On Sunday nights, Mrs. Stevens invited seniors for dinner, going down the class list alphabetically so as not to play favorites. Using two irons, she cooked golden brown waffles, to which she added bowls of salad. On one infamous night, she recalls pouring maple syrup over the salad instead of the waffles.

“She was always there with cookies and punch and teaching us to drink tea properly,” Mr. Hewes recalls. “She had a pleasant, playful nature about her. She was never the authoritarian figure. We knew that she cared about us. We could feel that. Boys need that, especially growing boys.”

When Dick Brady ’58 received an invitation for dinner at the Homestead, he says, “I thought I had done something wrong.” But he quickly found out that wasn’t the case. “Mrs. Stevens made it special. She was considered a mother to 300 boys.”

Mrs. Stevens called the boys “her Willies.” And 43 years after Mr. and Mrs. Stevens left Williston, her Willies still have a fondness for her.
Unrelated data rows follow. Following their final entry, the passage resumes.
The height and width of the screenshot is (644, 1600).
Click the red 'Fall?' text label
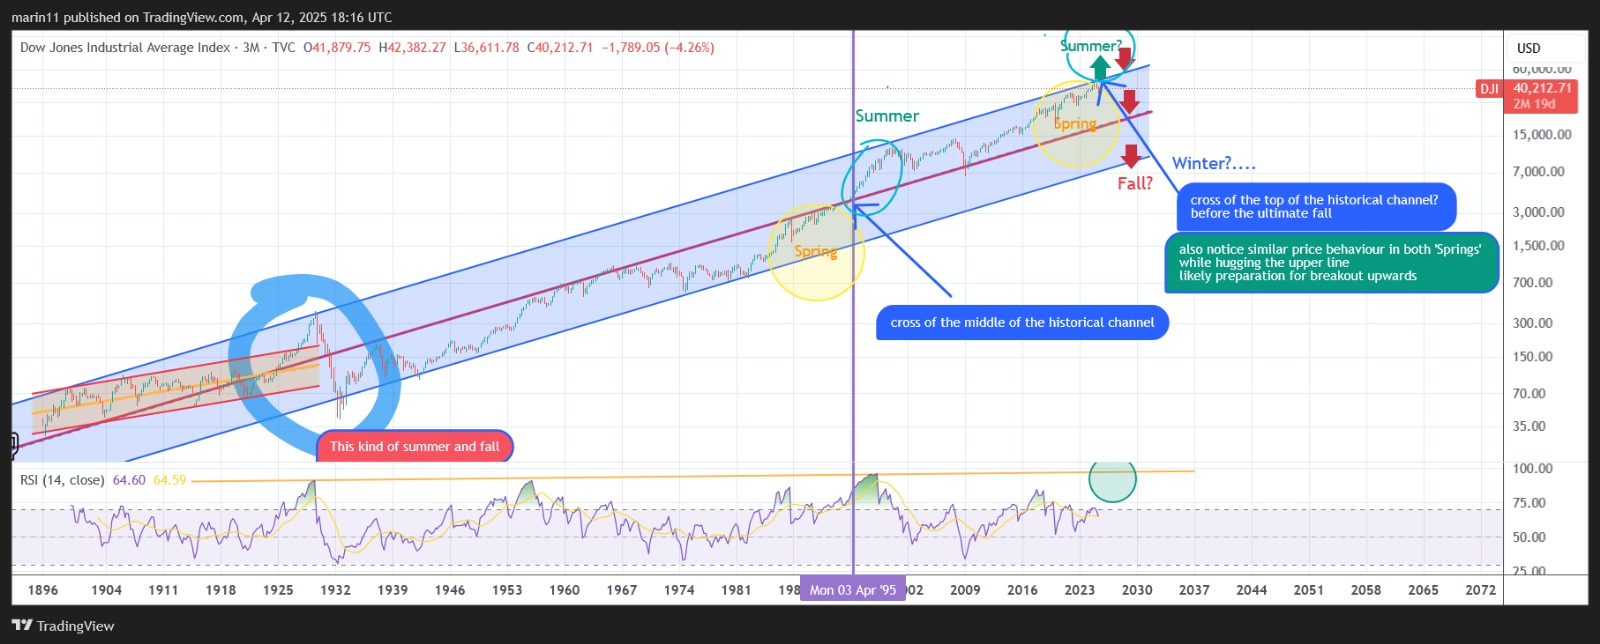(1135, 184)
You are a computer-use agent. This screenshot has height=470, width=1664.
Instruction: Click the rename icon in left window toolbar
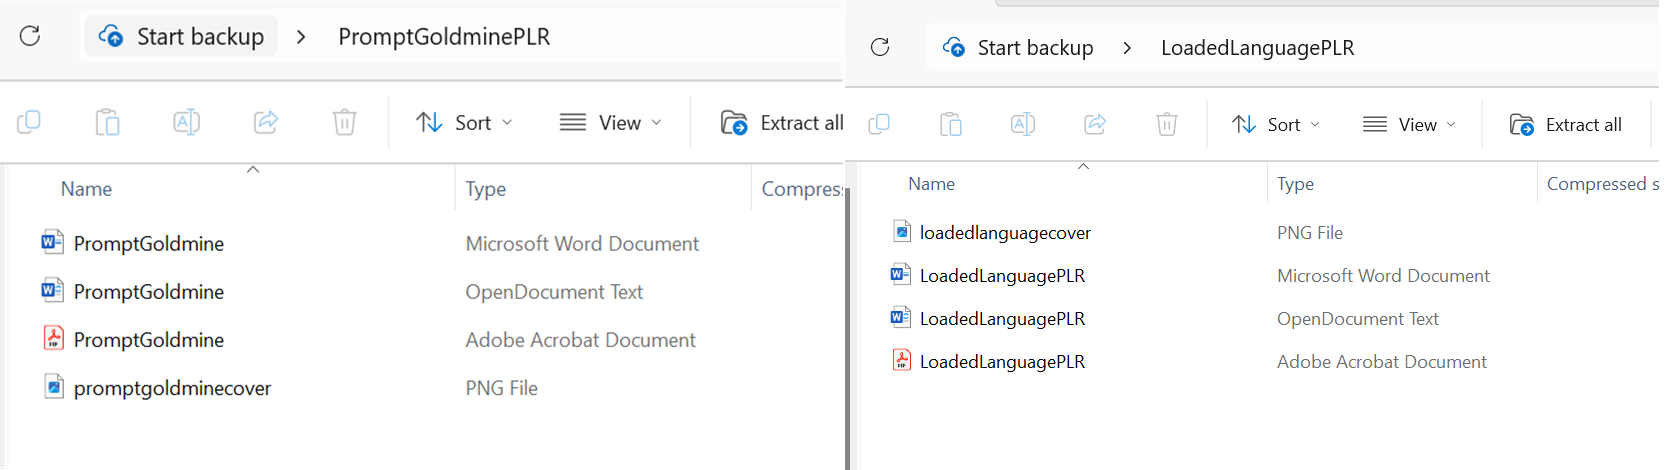(x=186, y=122)
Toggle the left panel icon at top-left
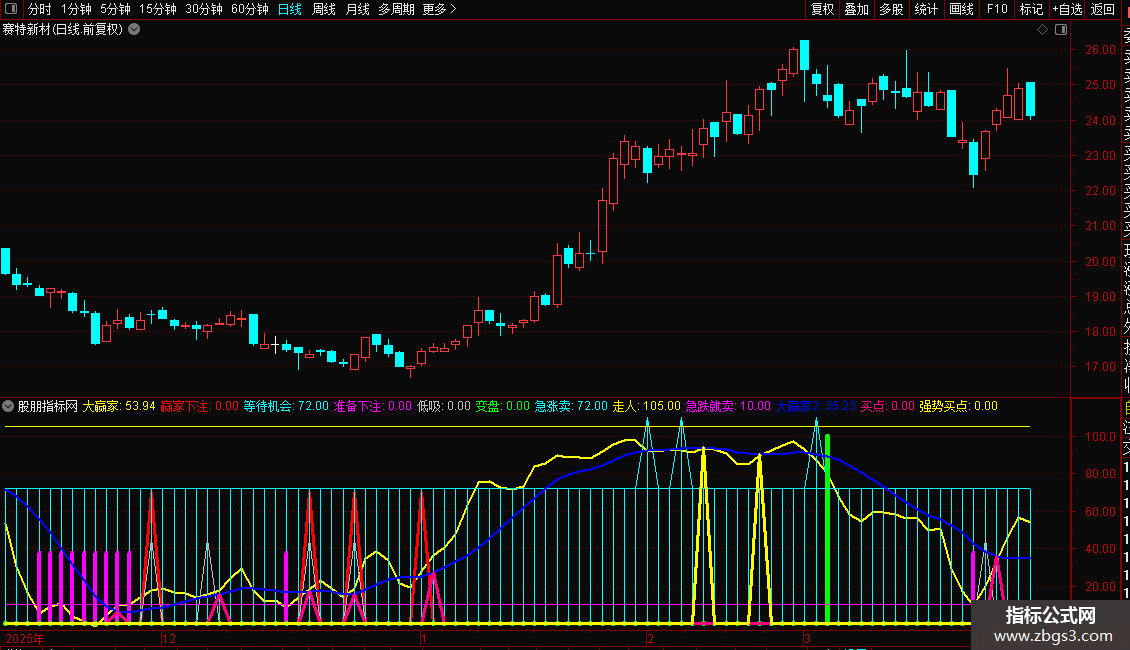The image size is (1130, 650). pyautogui.click(x=10, y=9)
A group of alumni always invites Mrs. Stevens to their Wildcat Weekends every year, and they take turns escorting her to the dinners.

“I didn’t know I was especially dear to them,” she says of the surprise she felt after being invited to the alumni dinners. “It’s wonderful for me to know that they still want me to come, even though I can’t hear half of what they say.”

Why the steadfast dedication that’s spanned decades?

“She was the sweet, compassionate woman who saw us as young boys away from home,” Mr. Hewes says. “I don’t know anyone who doesn’t revere that woman and truly love her.”

This story appeared in the Fall 2015 issue of the Bulletin.